Sir Guy Carleton (1st Baron Dorchester) was negotiating with this Washington gentleman over who would be allowed to leave. To the credit of the latter, he didn’t butcher everyone, as he was then nearly in a position to do. But he did throw a hissy fit on Carleton. This was because a number of Washington’s personal slaves were among the runaways who had, by then, retreated to New York. They were his personal property, and dammit, he wanted them back. (Carleton told him that he could do something with himself: these blacks were unalienated British subjects.)

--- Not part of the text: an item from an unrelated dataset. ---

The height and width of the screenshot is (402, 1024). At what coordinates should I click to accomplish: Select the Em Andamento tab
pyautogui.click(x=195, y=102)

If I were the prime minister of Canada, instead of Pierre Trudeau’s pathetic child, I would be reminding my fellow Canadians now, in my characteristically mischievous manner, of some historical reasons to gloat. We have, it is true, committed a few of our own enormities; but the good thing about being the smaller country, is that they were on a smaller scale. I’d be introducing a Bill in Parliament right away, defending the honour of our most northern peoples, and if it passed, handing out Eskimo Pies.


LYING DOGGO. I have decided to get off this Internet thingy for a week or so. While I am a Reactionary in my preferred sense, I am at risk of becoming a reactionary in another: a person who merely reacts to the news headlines. This is all very well, to fill space sometimes, but if one doesn’t watch oneself, one will degenerate into a pundit. (Been there; done that.) Whereas, I aspire to be something more effete. These Essays in Idleness will resume, however, by Dominion Day I should think, always provided that I am still alive. … Parting thought from B-16: “The truth always has a future.”